Stored data entries
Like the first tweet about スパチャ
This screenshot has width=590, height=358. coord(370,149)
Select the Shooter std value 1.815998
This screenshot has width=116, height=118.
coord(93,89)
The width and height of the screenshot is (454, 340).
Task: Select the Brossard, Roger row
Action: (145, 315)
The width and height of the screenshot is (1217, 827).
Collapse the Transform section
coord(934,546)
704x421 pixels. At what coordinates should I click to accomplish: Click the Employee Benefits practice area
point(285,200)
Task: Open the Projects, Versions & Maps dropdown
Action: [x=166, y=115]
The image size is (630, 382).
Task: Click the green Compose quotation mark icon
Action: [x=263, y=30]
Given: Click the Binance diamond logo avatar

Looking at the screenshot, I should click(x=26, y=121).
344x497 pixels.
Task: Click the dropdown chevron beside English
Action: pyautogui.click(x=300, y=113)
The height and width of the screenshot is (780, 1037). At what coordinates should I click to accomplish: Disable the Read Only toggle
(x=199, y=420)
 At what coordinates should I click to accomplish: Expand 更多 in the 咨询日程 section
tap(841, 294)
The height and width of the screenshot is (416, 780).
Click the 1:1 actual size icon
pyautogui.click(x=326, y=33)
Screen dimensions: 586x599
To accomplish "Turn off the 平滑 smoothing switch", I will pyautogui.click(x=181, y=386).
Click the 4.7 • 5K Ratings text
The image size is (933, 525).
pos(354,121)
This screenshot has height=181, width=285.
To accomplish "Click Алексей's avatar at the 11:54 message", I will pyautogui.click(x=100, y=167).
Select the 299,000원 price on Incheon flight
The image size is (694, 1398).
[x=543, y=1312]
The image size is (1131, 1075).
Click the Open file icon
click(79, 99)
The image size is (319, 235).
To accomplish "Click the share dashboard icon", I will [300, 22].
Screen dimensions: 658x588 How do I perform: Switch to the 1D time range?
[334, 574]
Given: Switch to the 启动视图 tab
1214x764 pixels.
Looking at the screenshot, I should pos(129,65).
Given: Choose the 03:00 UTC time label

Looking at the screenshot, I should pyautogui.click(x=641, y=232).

> Problem: Your answer must consist of every line above, transcribed verbatim.

> Answer area:
Like the first tweet about スパチャ
This screenshot has width=590, height=358. coord(370,149)
Select the Shooter std value 1.815998
This screenshot has width=116, height=118.
coord(93,89)
The width and height of the screenshot is (454, 340).
Task: Select the Brossard, Roger row
Action: (145, 315)
The width and height of the screenshot is (1217, 827).
Collapse the Transform section
coord(934,546)
704x421 pixels. At what coordinates should I click to accomplish: Click the Employee Benefits practice area
point(285,200)
Task: Open the Projects, Versions & Maps dropdown
Action: [x=166, y=115]
The image size is (630, 382).
Task: Click the green Compose quotation mark icon
Action: [x=263, y=30]
Given: Click the Binance diamond logo avatar

Looking at the screenshot, I should click(x=26, y=121).
344x497 pixels.
Task: Click the dropdown chevron beside English
Action: pyautogui.click(x=300, y=113)
The height and width of the screenshot is (780, 1037). At what coordinates should I click to accomplish: Disable the Read Only toggle
(x=199, y=420)
 At what coordinates should I click to accomplish: Expand 更多 in the 咨询日程 section
tap(841, 294)
The height and width of the screenshot is (416, 780).
Click the 1:1 actual size icon
pyautogui.click(x=326, y=33)
Screen dimensions: 586x599
To accomplish "Turn off the 平滑 smoothing switch", I will pyautogui.click(x=181, y=386).
Click the 4.7 • 5K Ratings text
The image size is (933, 525).
pos(354,121)
This screenshot has height=181, width=285.
To accomplish "Click Алексей's avatar at the 11:54 message", I will pyautogui.click(x=100, y=167).
Select the 299,000원 price on Incheon flight
The image size is (694, 1398).
[x=543, y=1312]
The image size is (1131, 1075).
Click the Open file icon
click(79, 99)
The image size is (319, 235).
To accomplish "Click the share dashboard icon", I will [300, 22].
Screen dimensions: 658x588 How do I perform: Switch to the 1D time range?
[334, 574]
Given: Switch to the 启动视图 tab
1214x764 pixels.
Looking at the screenshot, I should pos(129,65).
Given: Choose the 03:00 UTC time label

Looking at the screenshot, I should pyautogui.click(x=641, y=232).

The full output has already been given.